Mark Price HST Profile Pic_3

My accidental success: How I became Head Team Physician for the New England Patriots

Mark D. Price, Ph.D., 2001, Sports Medicine Orthopaedic Surgeon, Massachusetts General Hospital; Head Team Physician and Medical Director, New England Patriots

Mark D. Price’s colleagues will tell you that he is a top-notch guy—a stellar student who earned both MD and Ph.D. degrees from the Harvard-MIT Health Sciences and Technology program (HST) and an all-around fascinating human being who is a Commander in the U.S. Navy Reserves, received the Bronze Star Medal for meritorious service in combat operations in Afghanistan, and in the past year became the Head Team Physician and Medical Director for the New England Patriots.

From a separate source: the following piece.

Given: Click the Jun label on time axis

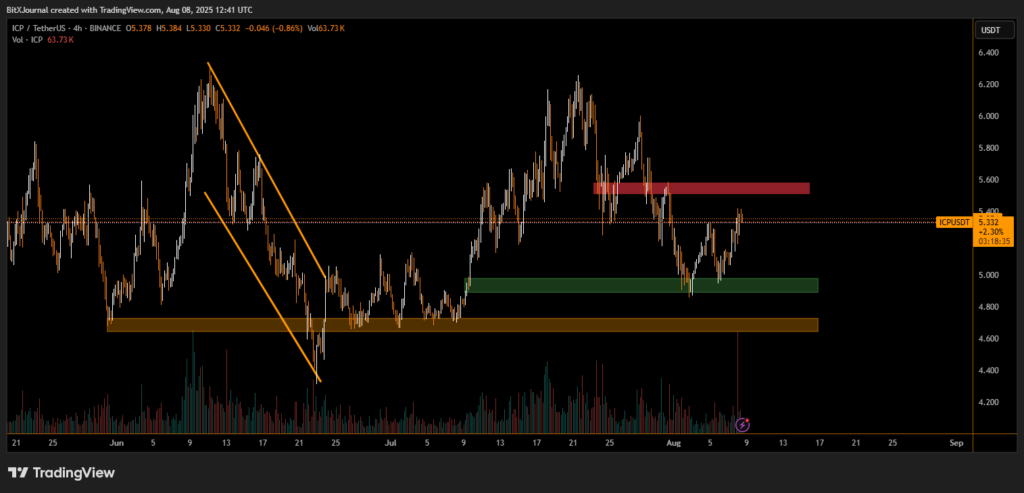Looking at the screenshot, I should (116, 441).
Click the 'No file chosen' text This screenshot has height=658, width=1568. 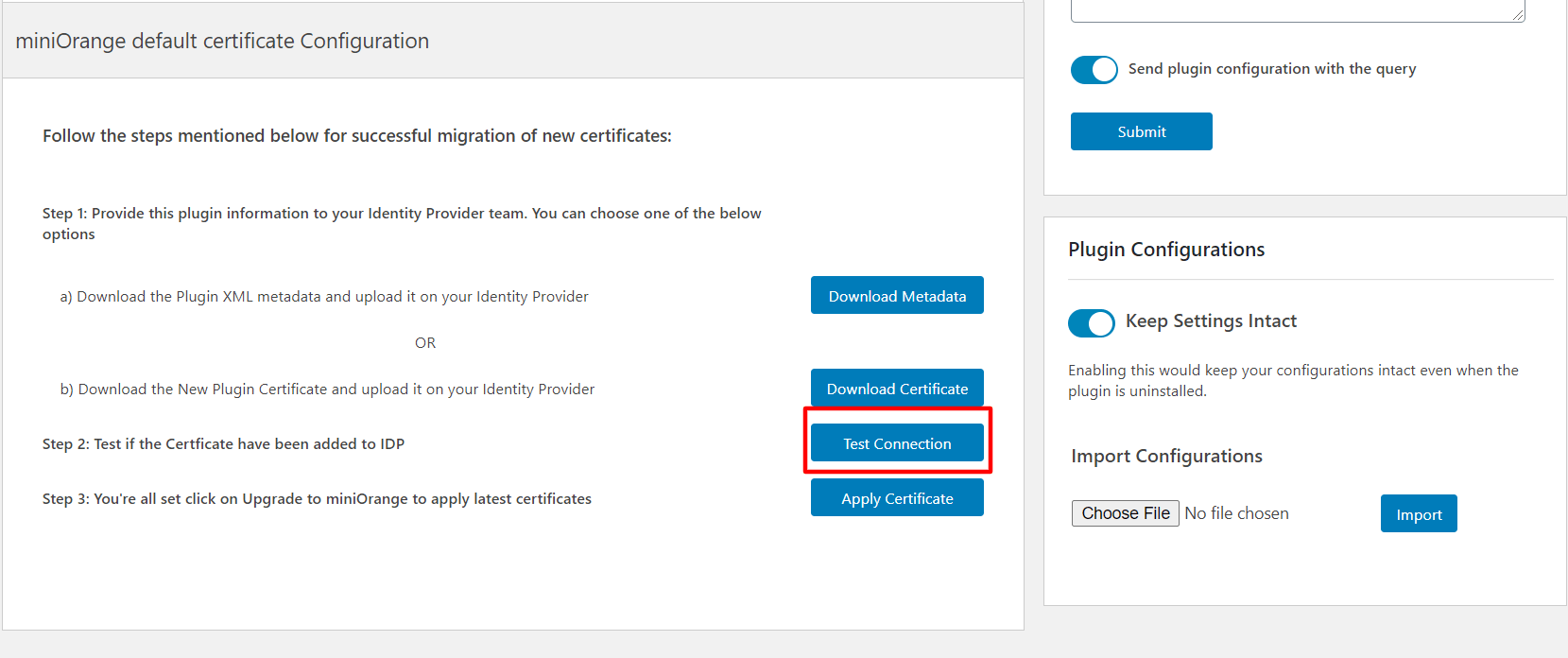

But if you were to ask Mark how he managed to create such an impressive resume, he would say it was by accident or pure luck. And he would say it with a chuckle and a smile.

HOW AN ENGLISH MAJOR BECAME A DOCTOR

Mark started at Northwestern University in Chicago as an English major, with the intention of going to law school. But he took a survey class called Introduction to Biomedical Engineering, where he learned about various applications in that field.

That motivated Mark to transfer to biomedical engineering, where he met Jay Walsh, an HST alum and faculty member at Northwestern. Mark recounts, “Jay was a great mentor . . . a prototypical HST graduate, sort of right on the edge between hard-hitting very fundamental research, but he had a direct clinical application. He was just super awesome.”

As graduation approached, Mark considered his options: “I’d thought about medicine, but I thought being a doctor would be too boring because you’d do the same thing every day and I just didn’t think that I was cut out for that . . . but then when I saw that you can do medical stuff that makes a big impact and still lets you use your math and science and really try to develop new things, then it became much more exciting and interesting.” So Mark decided to focus on biomedical research and joined a startup in New York that made small MRI machines fitted to extremities such as the wrist, elbow, knee, or ankle.

After a few years in the industry, Mark decided to pursue a Ph.D. He sought advice from his former mentor, Jay Walsh, who encouraged him to apply to HST’s Medical Engineering and Medical Physics (MEMP) Ph.D. program. Then, as now, the HST admissions process was highly competitive; even with Walsh’s support, Mark was uncertain about the likelihood of acceptance.

Mark says, “I didn’t think I had a snowball’s chance in hell of getting in. I’m pretty sure that I got an interview purely as a courtesy to Jay. I’ve never been more relaxed in an interview in my life because I thought I didn’t belong. I could joke around . . . and I wasn’t nervous about saying the wrong thing . . . because of that, I think I had a great interview.